MG5 has likely infected this code, corrupting it as its source to ensure that every developer using the slider will end up serving the attackers’ malicious code, leading to the compromise of data belonging to those using the finished product.
This strategy is well in line with MG5’s TTPs: compromising a third-party platform to affect a large user base without the added effort.
Magecart 5 Basics
What’s known as Magecart today started as the name of web-based skimming malware. The term Magecart has since evolved into the name of a modus operandi used by 12 different cybercrime factions that target e-commerce sites by compromising their carts, checkout pages or web logic, depending on the group and its campaign tactics.
Common to all Magecart-using factions is the use of online skimming attacks to steal payment card data from unsuspecting shoppers. With more than 10 groups identified so far, each group can be different in its actual M.O. Some operate drop-shipping scams, fake reshipping companies or drop mules, while others may steal data in real time or compromise a shop’s backend.
Previous research by RiskIQ’s Yonathan Klijnsma and Jordan Herman suggests that Magecart 5 is the perpetrator of publicized attacks on multiple IT supply chain companies that allegedly resulted in large-scale compromises.
Mitigation Tips: Prevent Access to Data
Magecart groups have already compromised hundreds of thousands of merchants. In a sense, the ability to target users stems from third-party risk that attackers are leveraging. Here are some tips from our team to mitigate the risks of Magecart attacks.
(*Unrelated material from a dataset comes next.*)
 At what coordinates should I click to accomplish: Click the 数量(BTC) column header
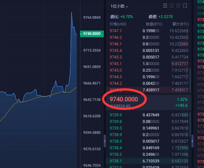[152, 24]

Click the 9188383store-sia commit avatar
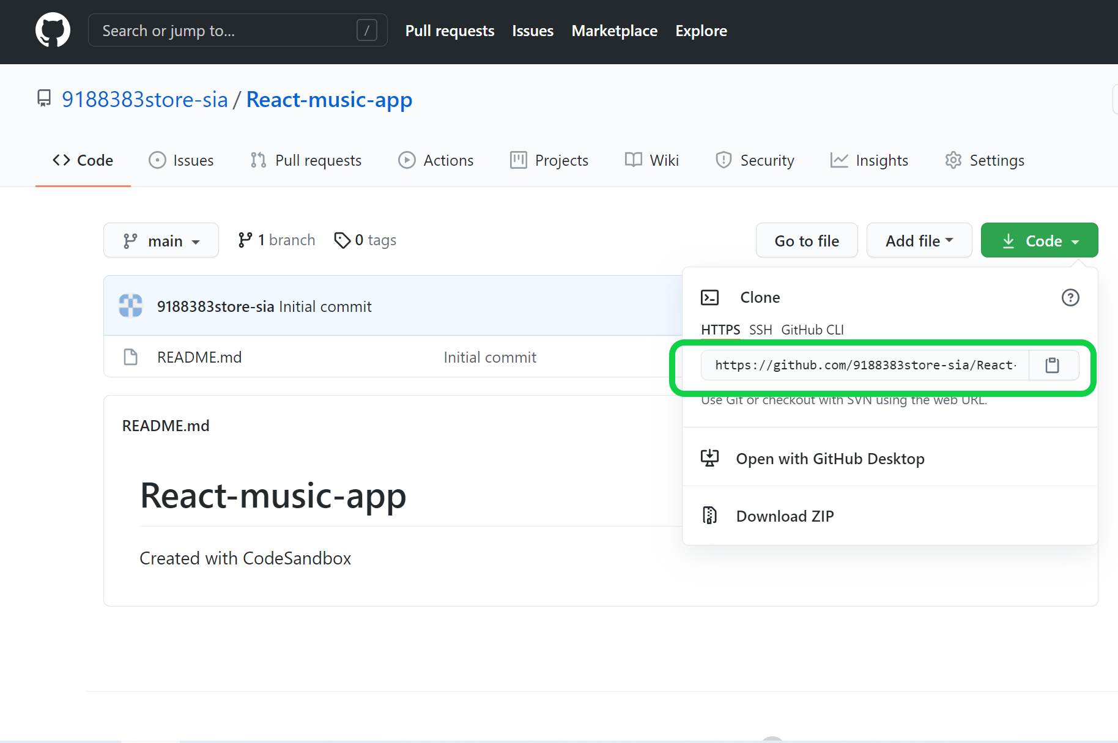[x=130, y=306]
E-Commerce Retailers (Server-Side)
- Avoid insecure third-party code (e.g., using Adminer versions released earlier than v4.7.0).
- Use extension blacklists.
E-Commerce Retailers (Client-Side)
- Use strong content security policies (CSP). This free tool can help.
- Work on the most prominent web application issues that attackers prey on. You can start with OWASP’s Top 10 list.
Banks and Card Issuers
- Similar to other card compromises, look out for Common Point of Compromise and investigate to revoke and reissue cards as needed.
- Use the controls you would use for CNP fraud.
- Educate merchants about Magecart and encourage them to:
- Look at their code and change their DevOps viewpoint when it comes to security;
- Ensure only vetted scripts can access data; and
- Educate users about card security and reviewing their statements regularly to report potential fraud.